Cyprus opened on Friday a new round of negotiations with its potential creditors on a bailout that the crisis-hit country needs to support its ailing banks and services its debt payments.

Negotiators from the European Commission, the European Central Bank and the International Monetary Fund — collectively known as troika — held talks with senior government officials and bureaucrats from the finance ministry and the central bank.

Government spokesman Stefanos Stefanou said Friday's talks were limited to reviewing what has been discussed so far through long-distance teleconferencing and that negotiations will delve deeper as the talks progress.

"The assessment is that a lot of work has been done and progress has been made in the negotiations we've had with the troika so far and certainly, there's plenty of work that remains to be done," Stefanou told reporters after the meeting.

Talks are expected to carry on into next week, but a senior government official said earlier this week that it's unlikely a bailout deal would be signed after these negotiations and may have to wait for a later visit by the troika officials.
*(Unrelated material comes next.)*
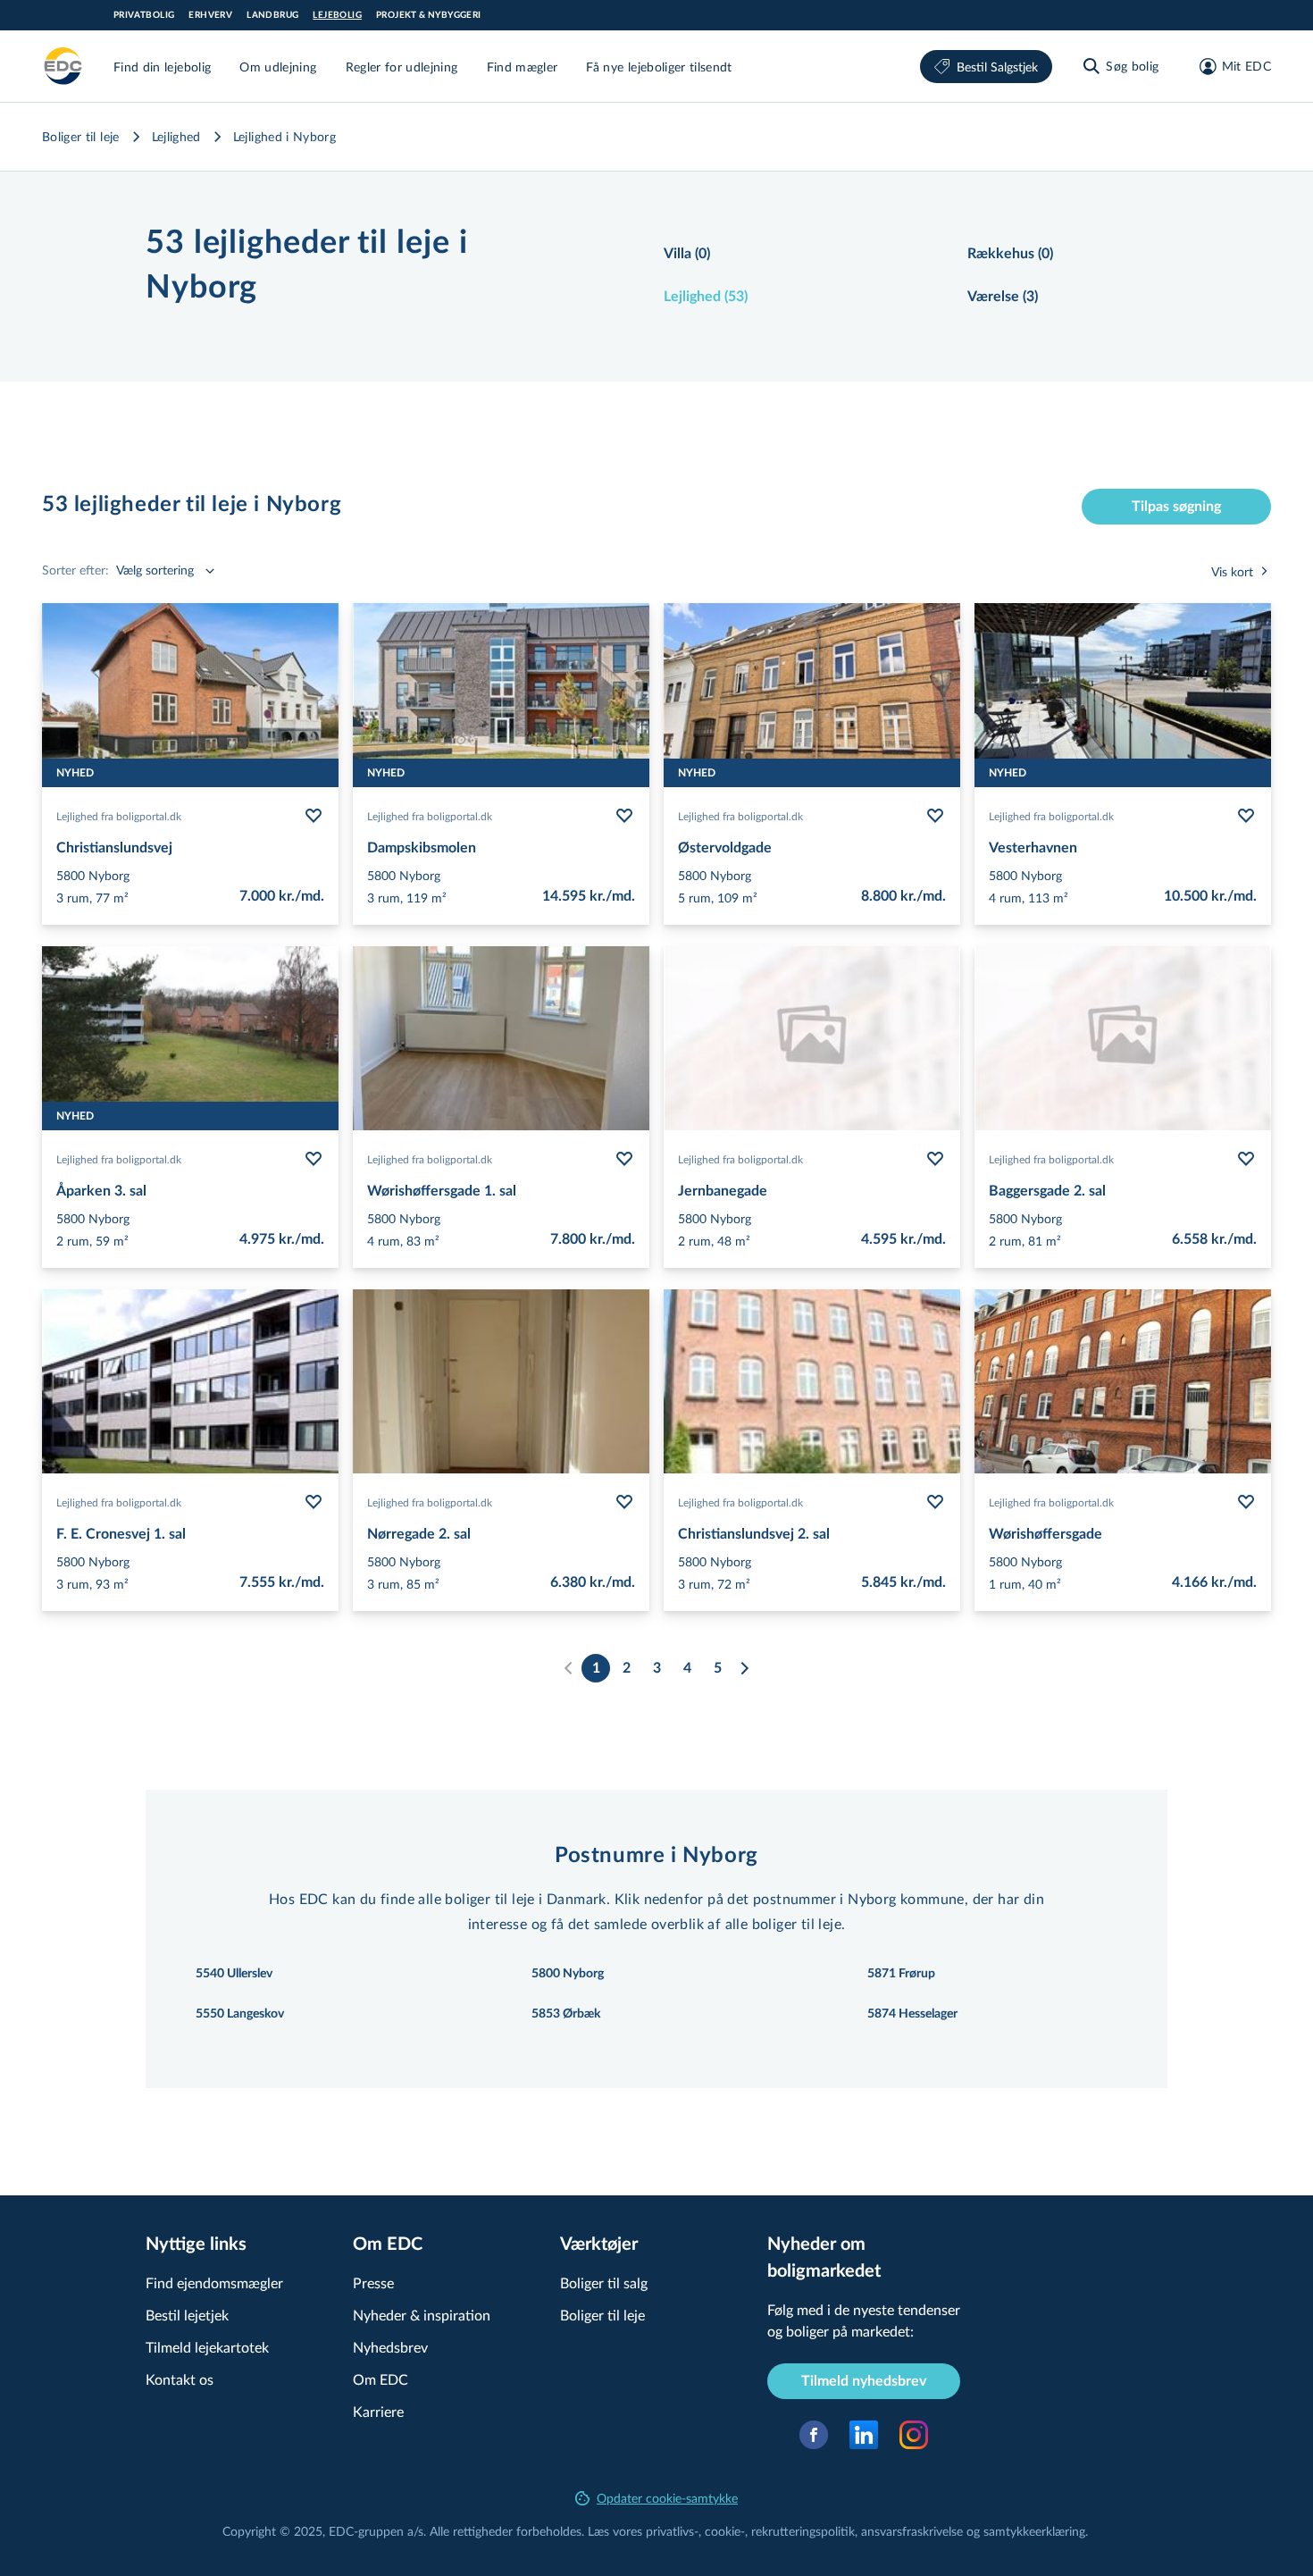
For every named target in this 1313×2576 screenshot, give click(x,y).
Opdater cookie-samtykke (667, 2497)
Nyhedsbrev (390, 2346)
Cyprus sought financial aid in June to prop up banks that suffered huge losses on bad Greek debt and to pay its bills. The country has been unable to tap international markets since last year because of its junk credit rating, while a request to Russia for a loan has stalled. The government says it has enough cash to see it through the year's end, but wants a deal quickly.

"Our goal is to continue negotiations and whether we conclude in an agreement will become apparent as the talks progress," Stefanou said, repeating that the government remains focused on reaching a deal "as quickly as possible."
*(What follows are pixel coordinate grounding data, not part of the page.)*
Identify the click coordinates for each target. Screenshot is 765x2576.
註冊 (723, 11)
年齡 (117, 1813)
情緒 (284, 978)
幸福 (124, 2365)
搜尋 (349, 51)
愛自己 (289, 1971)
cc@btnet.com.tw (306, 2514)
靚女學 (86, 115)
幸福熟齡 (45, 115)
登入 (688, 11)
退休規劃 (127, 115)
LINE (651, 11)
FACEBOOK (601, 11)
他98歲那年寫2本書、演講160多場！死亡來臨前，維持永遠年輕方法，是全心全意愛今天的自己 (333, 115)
The government says it has essentially met a troika condition to slash around €1 billion ($1.27 billion) from the bloated public sector and generating revenue from tax hikes over three years. It is reluctant, however, to go agree to privatize profitable, state-owned companies, to put cooperative banks under centralized supervision and to do away with inflation-indexed pay rises.

The main hurdle to a deal is how much money the Cypriot banking sector — which has assets worth eight times the size of the country's €18 billion ($22.85 billion) economy — will need to recover. The Cypriot government says it'll need somewhere around €6 billion ($7.62 billion), while troika officials estimate it will be at least twice that.